The Hiding of the Druid Shrine
I am an absolute sucker for LEGO photography where all that meets the eye is LEGO. Hardly no backdrop visible. Just bricks. For me this helps me stay in the scene a lot better versus seeing it as a creation made of bricks against a nice backdrop. A good example of this is Benjamin Stenlund’s latest creation. It depicts a druid in a sacred shrine. For the druid Benjamin used the sorting hat, which to me always looks like the sorting hat. Therefor it always looks kinda out of place in non Harry Potter creations. However in this case it works perfectly fine thanks to the shadow cast on the druid figure. Benjamin made a rocky landscape covered in foliage. The rock work looks really intricate and I would have no idea where to start when making them. The trees give a nice pop of colour to this creation. There even is a waterfall that lights up in the dark. My guess is this is where the secret treasure is hidden. Somehow this creation gives me strong Lord of the Rings vibes, but this is not the case. You can read the backstory to this creation in Benjamins caption.
Always remember to reduce, reuse, and recycle
As a LEGO fan, reusing seems like second nature, but reducing can be hard; instead, the desire is always for more, more, more, right? Recycling is something that LEGO fans do, too, taking the same ideas and making them again and again, in slightly different forms, or else taking parts from one build and using them in another. In my case, I took parts from a Star Wars Eta-2 Actis-class Jedi Interceptor and turned it into a Vic Viper-style racing ship. The central cockpit stays, the sloping side wings stay, but the engines get an upgrade (and it needed a hyperdrive, of course) and of course a giant fin gets put on the back. It looks faster than the basic Interceptor, ready for some serious space racing. I added a large space gate, too, so that it had something to fly through, marking the space race course.

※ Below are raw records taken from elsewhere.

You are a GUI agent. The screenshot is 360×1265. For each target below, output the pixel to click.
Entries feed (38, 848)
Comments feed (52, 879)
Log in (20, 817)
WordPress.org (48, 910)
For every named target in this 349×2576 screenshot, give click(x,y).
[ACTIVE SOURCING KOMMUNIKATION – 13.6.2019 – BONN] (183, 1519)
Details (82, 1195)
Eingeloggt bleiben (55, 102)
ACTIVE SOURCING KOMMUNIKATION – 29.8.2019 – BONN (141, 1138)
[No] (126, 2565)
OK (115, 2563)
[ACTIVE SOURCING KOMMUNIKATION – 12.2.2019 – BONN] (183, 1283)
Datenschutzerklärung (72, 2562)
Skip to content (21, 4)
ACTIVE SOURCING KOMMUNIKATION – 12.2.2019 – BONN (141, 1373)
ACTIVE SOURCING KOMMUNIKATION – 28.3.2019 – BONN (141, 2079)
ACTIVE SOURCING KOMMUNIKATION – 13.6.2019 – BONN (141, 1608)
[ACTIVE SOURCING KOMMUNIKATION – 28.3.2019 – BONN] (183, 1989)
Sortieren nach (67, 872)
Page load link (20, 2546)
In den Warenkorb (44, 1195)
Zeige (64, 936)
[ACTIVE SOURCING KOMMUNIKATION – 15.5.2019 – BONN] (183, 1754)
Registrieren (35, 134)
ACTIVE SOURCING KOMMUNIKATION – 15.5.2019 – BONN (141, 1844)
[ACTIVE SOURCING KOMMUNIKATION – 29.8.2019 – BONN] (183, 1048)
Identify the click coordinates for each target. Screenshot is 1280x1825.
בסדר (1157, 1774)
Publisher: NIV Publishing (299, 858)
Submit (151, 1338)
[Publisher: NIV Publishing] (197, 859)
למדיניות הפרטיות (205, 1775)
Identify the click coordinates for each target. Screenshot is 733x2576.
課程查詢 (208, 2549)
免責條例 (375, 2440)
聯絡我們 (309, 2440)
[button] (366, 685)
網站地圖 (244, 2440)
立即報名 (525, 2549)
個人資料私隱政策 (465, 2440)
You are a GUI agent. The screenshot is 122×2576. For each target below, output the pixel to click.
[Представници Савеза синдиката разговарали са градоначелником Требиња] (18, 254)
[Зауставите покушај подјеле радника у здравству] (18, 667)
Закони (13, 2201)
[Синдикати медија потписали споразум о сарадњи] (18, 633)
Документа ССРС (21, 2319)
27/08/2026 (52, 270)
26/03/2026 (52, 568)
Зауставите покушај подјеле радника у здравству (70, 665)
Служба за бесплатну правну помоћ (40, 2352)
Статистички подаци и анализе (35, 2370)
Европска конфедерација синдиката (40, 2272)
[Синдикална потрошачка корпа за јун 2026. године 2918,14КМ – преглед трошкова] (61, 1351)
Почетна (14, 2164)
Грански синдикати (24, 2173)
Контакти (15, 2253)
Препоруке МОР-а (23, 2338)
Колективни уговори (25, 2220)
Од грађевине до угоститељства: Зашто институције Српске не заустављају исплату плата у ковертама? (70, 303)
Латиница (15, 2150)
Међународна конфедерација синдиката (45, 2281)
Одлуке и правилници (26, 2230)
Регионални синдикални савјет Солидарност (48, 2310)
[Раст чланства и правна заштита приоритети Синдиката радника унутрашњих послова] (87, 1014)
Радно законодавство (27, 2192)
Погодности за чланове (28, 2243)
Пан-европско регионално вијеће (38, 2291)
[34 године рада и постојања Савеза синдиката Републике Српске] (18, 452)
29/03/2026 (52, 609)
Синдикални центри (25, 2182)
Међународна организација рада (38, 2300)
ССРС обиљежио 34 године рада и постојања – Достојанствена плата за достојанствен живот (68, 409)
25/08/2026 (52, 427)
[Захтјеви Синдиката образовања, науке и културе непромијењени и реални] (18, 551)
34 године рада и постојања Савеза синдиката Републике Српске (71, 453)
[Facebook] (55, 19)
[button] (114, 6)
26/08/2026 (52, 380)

This was built for the Space Jam racing team collaboration category, as well as for the Iron Forge. So many contests. But while you are here, you should check out our collection of LEGO spaceship builds and make Benny proud.
Dabs of lively color
Brothers Brick contributor Benjamin Stenlund has been braving the Iron Forge lately, and this artistic build make uses of the seed part of a LEGO banana. And that’s cool and all, but there are other keen details to enjoy. If you look closely you’ll spot some wildlife hanging out in those colorful puddles of paint. And I really do enjoy when a frog shows up unexpectedly as creative part usage. And somehow that rat is even more perfect, with the curve of its tail suggesting a squiggle of paint.